風介の隣が私わたしじゃ務まらないのに、それでも離れたくなかった。


  なまえは何度も八神にそう言った。依存しているといえばそうだろう。涼野に「離れろ」と言われたことはなし。ましてや周りにブーイングも受けたことも無い。おそらく周りには仲の良い幼馴染として映っているのであろう。人気を博した涼野の幼馴染が格好の的であると思っていたが、面白い程何も無かった。なまえの気持ちは八神しかしらないからこそ、辛そうななまえ放っておけないのだ。

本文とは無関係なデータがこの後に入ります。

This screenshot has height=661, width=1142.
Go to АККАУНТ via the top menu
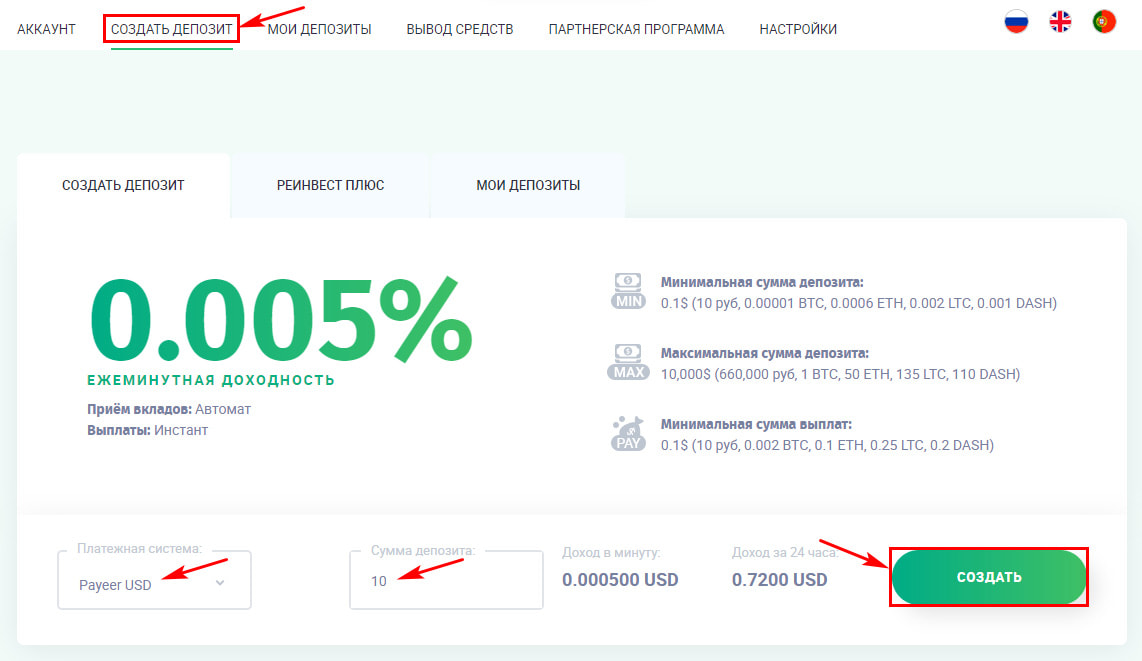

八神はなまえの視線を無理矢理自分に向け、外を見せないように声を上げた。


「何度こう泣くことを我慢するんだ」
「…なんで、諦められないんだろう」


  酷い顔だ、と八神は思った。なまえはマネージャーとして顔を合わせる事が辛いのに、涼野と唯一同じ舞台に立つ事が出来ている事が嬉しいのかもしれない。恐らくマネージャーである事が涼野の重荷になるなら静かに辞めて行くだろう。


  しかしなまえは少なからず感じていた。涼野の行動はなまえに対して感謝してくれている事が見て取れるからこそどうしようもない。側にいる事を望んでいる、そこに特別な感情なんてないと思っていた。しかし涼野の手を握る女の子を見るなまえの感情はどす黒いものだったのだ。